First, the good news: Manhattan District Attorney Cyrus Vance Jr. finally prosecuted a bank for mortgage fraud. The bad news is it was Abacus Federal Savings Bank, a six-branch operation that primarily serves Asian immigrants in the five boroughs and New Jersey. After it discovered loan officer Ken Yu falsifying borrower information in December 2009, Abacus notified regulators, fired Yu, and presented prosecutors with 900,00 pages of documents. Yu cut a plea deal with Vance, who in 2012 indicted the bank and former employees on 184 counts of mortgage fraud. Last June, a jury threw out all 80 charges against the bank that made it to trial. It appears the management of Abacus Federal was extraordinarily honest. At the risk of cynicism, the difference between them and other New York banks might be that Abacus was not too big to try. I quote the Times:

The prosecution against Abacus appears to be Mr. Vance’s only mortgage-related prosecution against a bank since he won election as Manhattan district attorney and took office in January 2010. Ms. Vollero declined to provide a list of other cases brought by Mr. Vance related to the financial crisis. She did point to guilty verdicts in a 2010 mortgage fraud case against AFG Financial Group, a loan originator that Mr. Vance said had used sham real estate sales to defraud banks of more than $100 million. AFG Financial, based on Long Island, was not a bank. 

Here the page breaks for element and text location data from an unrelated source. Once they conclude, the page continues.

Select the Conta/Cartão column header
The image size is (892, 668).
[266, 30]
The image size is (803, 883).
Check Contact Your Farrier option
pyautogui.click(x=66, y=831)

Someone must be held responsible for the subprime loan crisis that wrecked the economy in 2008, and I don’t see any reason why it shouldn’t be a small, unusually careful, overwhelmingly nonwhite bank. Sometimes, people in authority have to make difficult decisions. For example, I have decided to embed a video by Jimmy Fallon, even though he makes me want to systematically punch through 100 cardboard cutouts of Jimmy Fallon. But the split-screen footage of Scott Walker’s Kohl’s anecdote that starts at the one-minute mark is a masterpiece of editing.

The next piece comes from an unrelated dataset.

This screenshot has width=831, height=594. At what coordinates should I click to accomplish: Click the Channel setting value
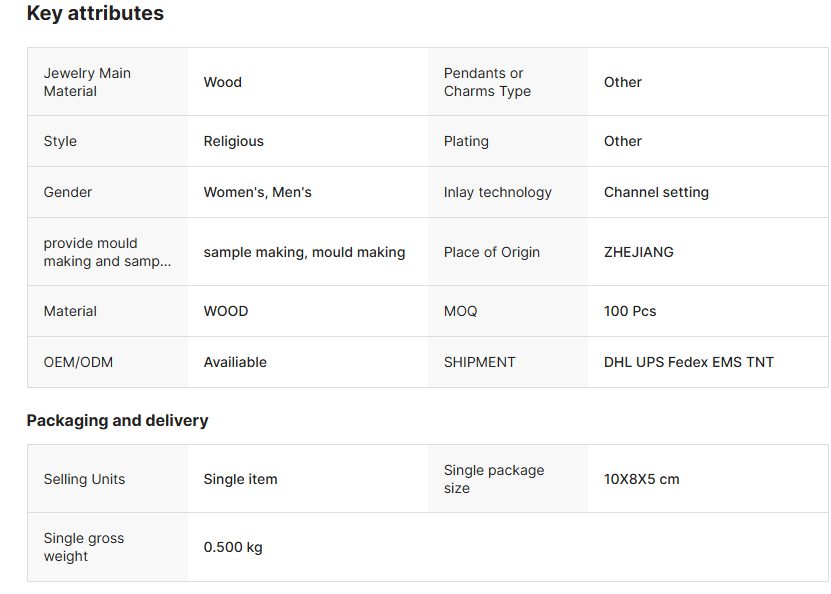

Scott Walker is a normal person and as such has made several observations of normal life. Right now, my favorite microgenre of political coverage is stories in which reporters try to find polite ways to observe that Walker is dumb.

Of course, “dumb” is a relative term. Here in the last best place, Superior, MT volunteer fire chief Richard Miller stands accused of distributing child pornography and, after police questioned him, chopping up his computers with an axe. The pieces of the, um, hacked computers were then found in a bucket in his office at the fire department. Reenactment:

Miller: I’ve got to destroy this evidence of my uploading child pornography!

[In the distance, a dog barks.]

Miller: I sure like tacos. [Destroys computers with axe.] I’ve got to get rid of the pieces of these broken computers!

[“Free Bird” comes on the radio. Eight-minute pause.]

Miller: There’s a garbage can at work!

Here’s your girl Kathryn Haake with an eye for the salient detail: “‘When asked why he was searching out child pornography, Rick said he didn’t know,’ the affidavit stated. ‘Rick said it was a ‘crazy’ day and he didn’t know what he was doing.'”

I’ve had a crazy few weeks, but so far the most illegal thing I did was fudge a red light. Who knows, though, but I might find myself in a fugue state, uploading child pornography to the internet. If the news has taught us anything, it’s that anyone can go crazy at any time. Props to Ben al-Fowlkes for sending me this gem by Key & Peele at their most unrepentantly weird:

 

“Do you trust me?” “No.” “I’m going to take that as a yes.”